Mr. Miller cautioned, however, that homeowners in such a situation should carefully consider the long-term impact of choosing to roll over their gain.

For example, Mr. Miller said, a married couple with a $100,000 cost basis in a home they sold during the "window period" for $700,000 would have a gain of $600,000 - leaving $100,000 subject to taxation after the $500,000 exclusion. If the couple elects to "roll over" the gain into a $700,000 replacement dwelling, the tax on the gain is deferred until the replacement dwelling is sold.

If the replacement dwelling is sold for $800,000, the couple will then be subject to taxation on $200,000 of their $700,000 gain after taking their $500,000 exclusion.

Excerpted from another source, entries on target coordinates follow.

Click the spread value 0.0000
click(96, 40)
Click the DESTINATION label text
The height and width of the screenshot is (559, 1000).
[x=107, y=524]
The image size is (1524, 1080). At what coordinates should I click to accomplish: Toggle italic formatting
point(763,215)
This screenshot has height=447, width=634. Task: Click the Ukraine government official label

On the other hand, Mr. Miller said, if the couple had chosen not to roll over their gain into a replacement dwelling, but instead bit the bullet and paid the tax on the original $100,000 profit, they would have to pay no additional tax on the sale of the replacement dwelling because they would get a new $500,000 exclusion on that sale.

Another factor that may limit a seller's total tax savings has to do with location of the property. While New York and Connecticut generally follow the same capital gains tax rules as the Federal Government, New Jersey, for one state, does not.

According to Dan Emmer, a spokesman for the New Jersey Division of Taxation, property owners who sell their New Jersey residences at a profit have to include their total gain in their New Jersey taxable income, even if is excluded for Federal tax purposes. Mr. Emmer said that he was not aware of any pending or proposed legislation that would change that rule.

He noted that the homeowner can still defer taxes by rolling over the profit into a replacement within two years.

Finally, even the use of a property - both present and former - can have an impact on the tax that may be due upon sale.

Martin Shenkman, a Teaneck, N.J., tax lawyer, said that those who use a portion of their home for business purposes - such as a home office or rental property - must pay tax on the gain attributable to the portion of the home used for business.

For example, Mr Shenkman said, if half of a two-family house is rented out, only the half used as a personal residence is eligible for the capital gains-tax exclusion; the rental portion is not. Accordingly, he said a homeowner with a $100,000 basis in such a house who then sells the house for $300,000 would have to pay tax on $100,000 of the $200,000 gain. The same general result would occur - but in appropriately different proportions - if part of the home is used as a home office.

One common way to avoid such a result, Mr. Shenkman said, is to discontinue the business use for at least two years prior to the sale, thereby making it possible to treat the entire house as a principal residence. In such a situation, he said, the seller must still account for any depreciation deductions "allowed or allowable" on the business portion of the home.

That means that any depreciation deduction that should have been taken for the business use of the property - whether a deduction was actually taken or not - must be used to reduce the cost basis of the property, thereby increasing the gain subject to taxation.

Under the new law, Mr. Shenkman said, depreciation deductions taken before May 7, 1997, are treated as before - as reductions to the basis that increases gain. The increase in gain, however, can be offset by the exclusion available under the new law.

But depreciation deductions taken from May 7 onward cannot be offset by the exclusion, but must be included in taxable income. That means, Mr. Shenkman said, that anyone taking a home-office deduction after May 7 should discuss the matter with his or her tax adviser.

In fact, he said, as generous as the new law seems, it should not lull homeowners into a false sense of security. There is no guarantee, he said, that the $250,000/$500,000 exclusion, which seems like a lot of money now, will be sufficient to cover accrued gains realized 20 or 30 years in the future.

"Every homeowner still has to keep detailed records and crunch the numbers when it comes time to sell," he said.